У моих руки тряслись. Кое-кто не выдержал, ушел. Это ощущение бессилия и невозможности что-то сделать — просто ужас. Легче скакать под пулями.
Наконец дождались команды «отбой». Я спросил: «Ну что там у вас, братишка?» Он ответил: «Моего командира убили…» — и ушел со связи.
Снова бродил, как неприкаянный. Взял гитару, попытался что-то потренькать. Начали складываться строчки. А потом — как взрыв. Минут за пятнадцать написал песню. Ручкой водить не успевал и почти не подбирал слова. Писал на каких-то клочках. Собрал.

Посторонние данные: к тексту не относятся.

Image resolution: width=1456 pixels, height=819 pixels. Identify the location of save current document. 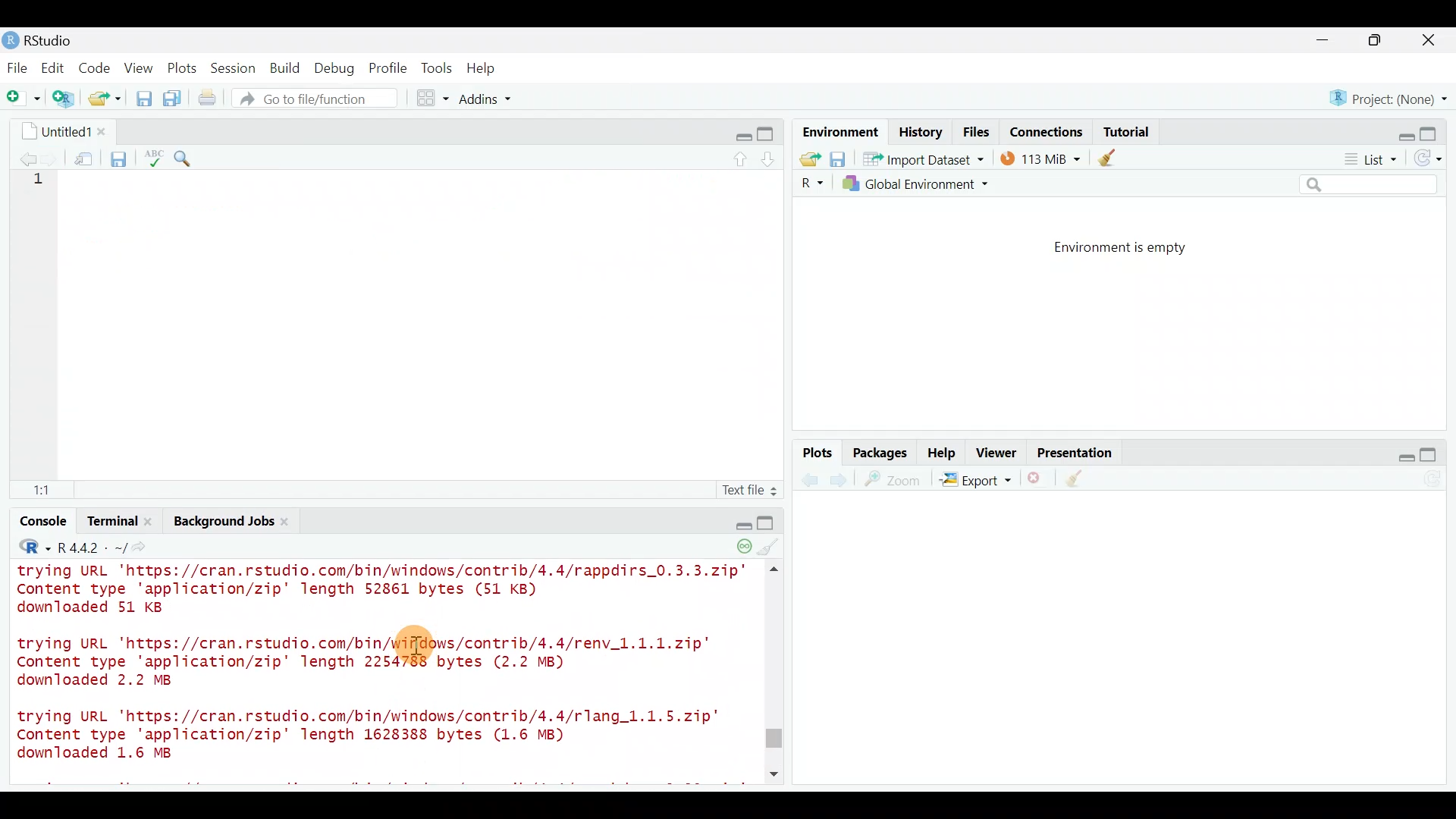
(121, 157).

Пошел в столовую и спел ребятам. Понятное дело, аплодисментов не последовало. Но по лицам видел — тоже проняло. Странно, но немного отпустило.
У нас сегодня странно тихо,
Умолкли «духи» хоть на день.
Усталость сразу навалилась
Такая, что и думать лень.
Молчат друзья, молчит гитара
И птицы за окном молчат,
Но вдруг из рации прорвалось:
«Попал в засаду наш отряд!»
— Сто шестьдесят шестой,
Веду неравный бой,
Наш БТР подбит,
Один из нас убит.
— Брат, я Два-девять-три!
Как слышал, повтори…
Держись, братишка мой,
Сто шестьдесят шестой!
Мы дальше всех от места боя,
Хоть связь чиста, как никогда.
И не поможем мы с тобою
Друзьям, к кому пришла беда.
А сердце рвется, кровь вскипает,
И гнев тяжелый, как свинец,
Ну что же центр не отвечает?!
Утес, откликнись наконец!
— Сто шестьдесят шестой,
Веду неравный бой,
Вокруг стена огня.
Услышьте же меня!
— Сто шестьдесят шестой,
Держись, братишка мой,
Слова в эфир идут:
«Ребята! Наших бьют!»
Мы вокруг рации собрались,
Как мостик, связь передаем.
И страшный диалог в эфире
С друзьями нашими ведем.
Из центра спрашивают снова:
— Куда им помощь подослать?
И как дела у них?
— Хреново!
Давай скорее, вашу мать!!
— Сто шестьдесят шестой,
Веду неравный бой,
Наш БТР горит,
Еще один убит!
— Сто шестьдесят шестой,
Держись, братишка мой!
Уже вам помощь шлют, «Коробочки» идут.
Ползет секунда за секундой,
Минуты медленно бредут,
А как сейчас считают время
Те, по кому бандиты бьют!
Но наконец-то мы дождались:
Ребятам помощь подошла,
Даем «отбой», вопрос последний:
«Ну, что, братишка, как дела?»
— Сто шестьдесят шестой.
Закончился наш бой,
Мой командир убит,
Моя душа горит!
— Сто шестьдесят шестой,
Крепись, братишка мой,
Вся банда не уйдет,
Мы ваш оплатим счет!
Ночь. У нас тихо. Спать не могу. Пришел в столовую и вот сижу, пишу.
5 мая.
Воюем потихоньку.
3-го в ГУОШе узнали, кто такой 166-й. Это был сводный отряд милиции Московской области, погибло два сотрудника, в том числе командир отряда, тяжело ранено пятеро. Они небольшой частью отряда выехали в Грозный и попали в засаду.
Егоров выполнил обещание. Подогнали взвод мотострелков с полевой PЛC для обнаружения живых целей, минометную батарею — три 82-мм и миномет «Василек». Замечательная штука — как гладкоствольная автоматическая пушка. Вставляется лоток с выстрелами — и бам-бам-бам! В первый же вечер причесали нашу общагу, — только снопы пламени из окон вылетали. «Духи» затеяли обычные игрушки с перебежками из комнаты в комнату. А им с одной стороны — «АГС», а с другой — «Василек» и по центру зажали. Около 20 часов отстрелялись, до утра — гробовая тишина. Аж спать невозможно. Хорошо, что в городе вокруг треск стоит. Кокс сказал, что берет ночь на себя. Я лег где-то в час. Повертелся-повертелся — и вырубился, как в яму упал. Проснулся в шесть. Свежий — хоть на свадьбу.